━━━ Fragmento del texto

A una velocidad superior a la que Yuri Gagarin le estaba dando la vuelta a la Tierra en su cápsula, empezó a propagarse la noticia por todo el mundo. Fue un 12 de abril de 1961. Las radios de Moscú interrumpen su programación habitual y una voz conocida entra en antena. Habla Jurij Lewitan, el locutor que ya había acompañado a los ciudadanos de la Unión Soviética a lo largo de la Segunda Guerra Mundial y, también, había anunciado la triste muerte de Josef Stalin. La noticia que estaba a punto de dar, significaba para la Unión Soviética el mayor triunfo desde la derrota del fascismo: «El 12 de abril de 1961 partió desde el territorio de la Unión Soviética un cohete pilotado por un ciudadano para rodear la Tierra. El cosmonauta Yuri Gagarin, a los mandos del Sputnik Vostok, acaba de entrar en órbita. Él asegura sentirse bien y todos los sistemas trabajan con normalidad». El documental del Canal de Historia, Yuri Gagarin Hombre del Espacio, ofrece un retrato magistral de aquella proeza tecnológica. Pero no se queda aquí. También acerca al espectador a todos los escarceos aeroespaciales de la aquellos años, en plena Guerra Fría, cuando el juego de las sombras de la conspiración era más pertinente que nunca. Los medios occidentales no tardaron en mofarse de Gagarin. Que si había sido sólo una carga útil para el Vostok, sin control alguno para pilotar. Una especie de barón de Münchhausen sobre su bola de cañón.

Un 23 de abril de 1993, nace en Málaga Álvaro Salinas. Una juventud que se desarrolla en El Palo. Estudios en San Colegio San Estanislao de Kostka. Realidades y épocas distintas que impiden hablar de cualquier parecido con aquel cosmonauta que oxigenó de orgullo al mismísimo Nikita Khrushchev. Pero, sin embargo, sí hay algo que conecta de alguna manera a los dos. Una pasión compartida con miles de personas en todo el mundo: la infinidad del espacio y todo lo relacionado con su conquista por parte del hombre.

Los astrónomos sueñan con ponerle nombre a una estrella. Álvaro, desde los 13 años, confiesa, lo hacía con ser astronauta: «El espacio es algo que siempre me ha fascinado. Pensar en su infinidad. En los primeros años de instituto, ya tenía claro que quería dedicarme a ello de manera profesional».

El camino hacia el infinito lo pavimentó a base de esfuerzo y vocación. El viaje tuvo su primera parada en Madrid: «Empecé a buscar carreras. No hay una ingeniería espacial como tal, lo más relacionado es la ingeniería aeroespacial».

━━━━━━
━━━ Filas proporcionadas

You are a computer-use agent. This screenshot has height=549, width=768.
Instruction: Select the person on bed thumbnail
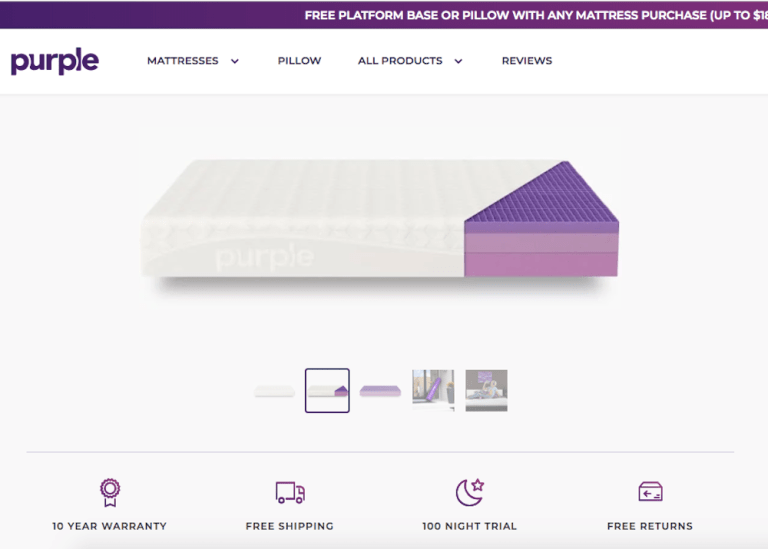486,391
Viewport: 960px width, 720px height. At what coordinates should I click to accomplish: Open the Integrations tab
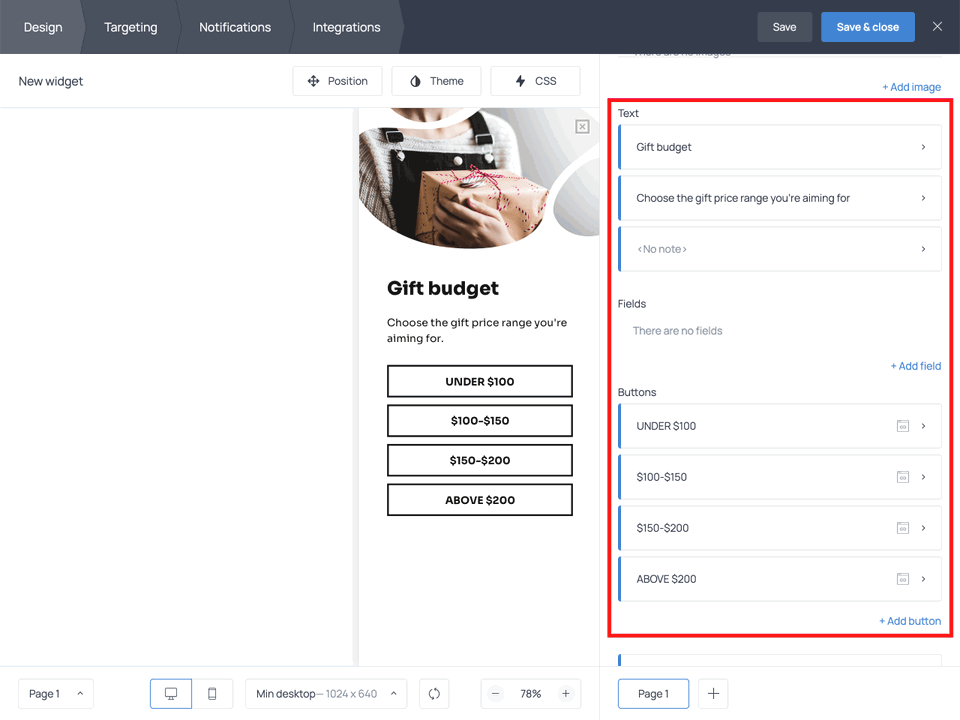[x=345, y=27]
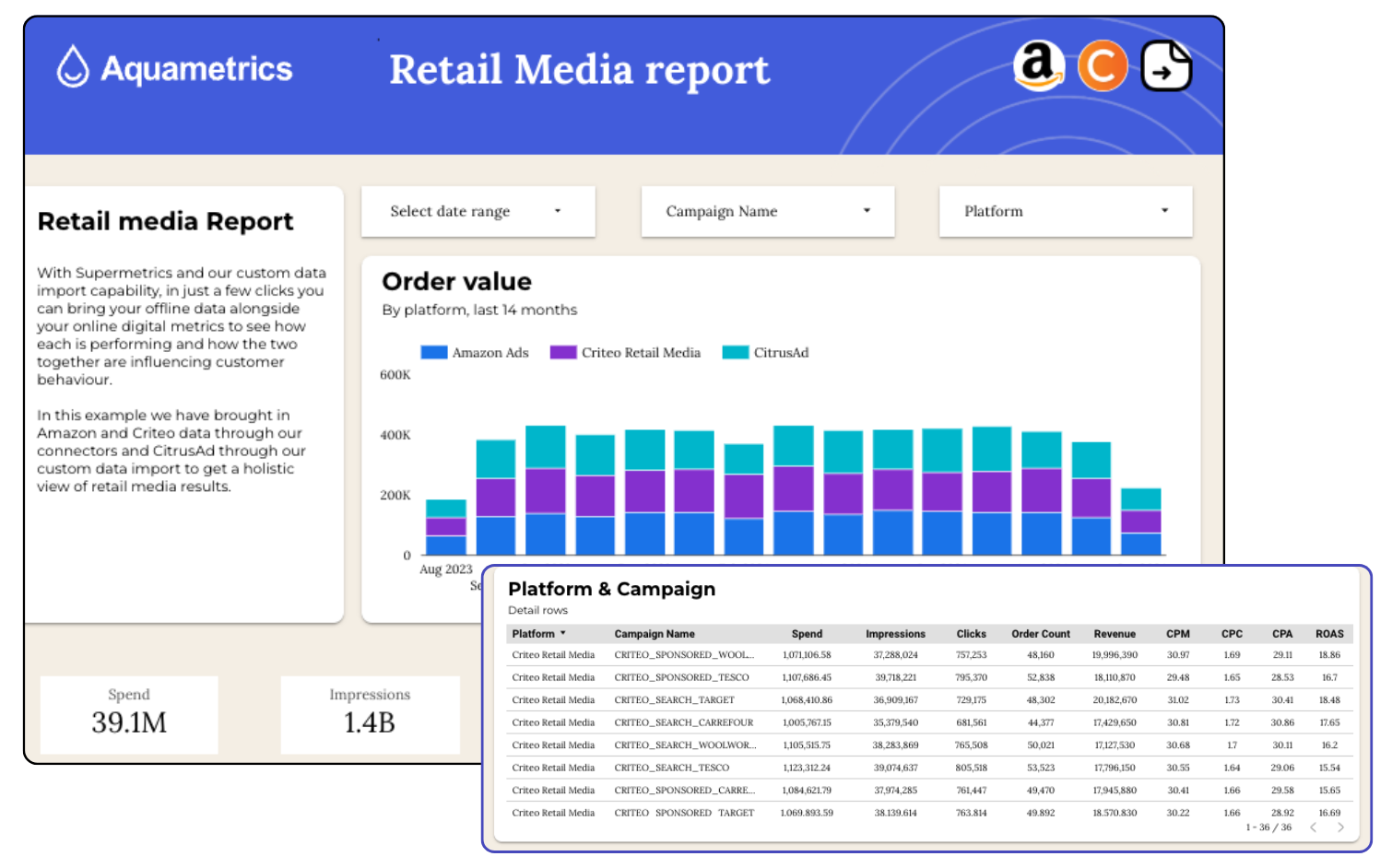Select the CRITEO_SEARCH_TESCO campaign row

[671, 768]
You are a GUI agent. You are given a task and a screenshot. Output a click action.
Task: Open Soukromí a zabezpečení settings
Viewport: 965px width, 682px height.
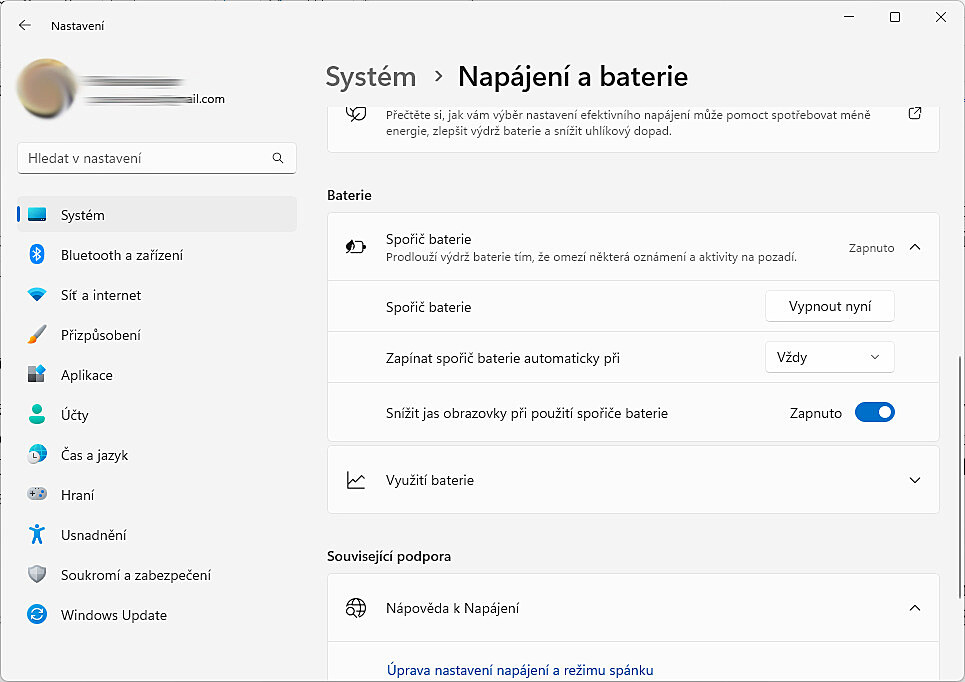coord(135,575)
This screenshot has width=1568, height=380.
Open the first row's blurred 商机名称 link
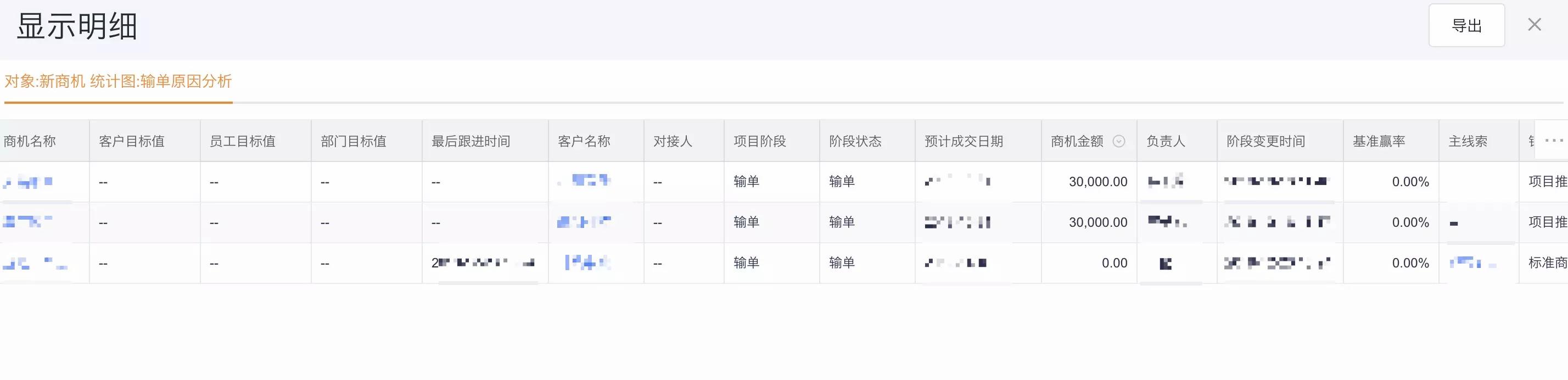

━━━━━━

• [Acciones requeridas]
• A. Indique si cada afirmación concuerda con el fragmento del texto. Responda sí o no y cite literalmente las palabras que lo deciden. (i) Jurij Lewitan había anunciado la muerte de Josef Stalin. (ii) Álvaro Salinas nació en Madrid. (iii) Según Álvaro, existe una ingeniería espacial como tal.
• B. Transcriba la parte del fragmento del texto que comienza por "Un 23 de abril" y continúa hasta "parte del hombre.", ambas inclusive.

• [Resultados finales]
• A. (i) Sí: «había anunciado la triste muerte de Josef Stalin». (ii) No: «nace en Málaga Álvaro Salinas». (iii) No: «No hay una ingeniería espacial como tal».

• B.
Un 23 de abril de 1993, nace en Málaga Álvaro Salinas. Una juventud que se desarrolla en El Palo. Estudios en San Colegio San Estanislao de Kostka. Realidades y épocas distintas que impiden hablar de cualquier parecido con aquel cosmonauta que oxigenó de orgullo al mismísimo Nikita Khrushchev. Pero, sin embargo, sí hay algo que conecta de alguna manera a los dos. Una pasión compartida con miles de personas en todo el mundo: la infinidad del espacio y todo lo relacionado con su conquista por parte del hombre.